A progressive economy is meaningless if growth does not produce a trickle-down effect.
Embarking on massive infrastructure projects is one strategy that the government of President Rodrigo Duterte is leaning on to spread the benefits of economic expansion.
Finance Secretary Carlos Dominguez III says along with other reforms such as the long-due modernization of the tax system and improvements in the ease of doing business, the Duterte administration envisioned the infrastructure program to reduce poverty incidence by a third of the 2015 level of 21.6 percent to just 14 percent by 2022.
“This will be the absolute measure of success of our strategy of inclusive growth. This is the goal that has been set for us by President Duterte, and this is how we are implementing it,” said Dominguez.

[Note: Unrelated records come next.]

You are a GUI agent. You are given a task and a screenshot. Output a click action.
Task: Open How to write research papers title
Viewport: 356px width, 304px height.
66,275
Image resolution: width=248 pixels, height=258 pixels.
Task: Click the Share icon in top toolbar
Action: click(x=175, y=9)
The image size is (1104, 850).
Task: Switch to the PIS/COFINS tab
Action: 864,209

“We fully aspire to be the fastest growing economy in the fastest growing region in the world. This will not be an easy task to accomplish. But we are ready to meet the challenges, driven by the optimism of our people, the confidence of our development partners, and the leadership of President Duterte,” he said.
Aggressive public spending
Dominguez said the government would maintain fiscal discipline despite an aggressive public spending to keep the momentum of the “Build, Build, Build” infrastructure program, designed to fuel high—and inclusive—growth.
He said the Department of Finance and the Bureau of the Treasury would also ensure that the government’s borrowing policy remains cost-efficient to provide it with enough resources to fund infrastructure and other priority programs.
The country’s fiscal position “is strong” and “will continue to be so in the foreseeable future,” Dominguez said.
To maintain the momentum of the “Build, Build, Build” program, Dominguez said the economic managers slightly adjusted the deficit forecast from 3 percent to 3.2 percent through 2019.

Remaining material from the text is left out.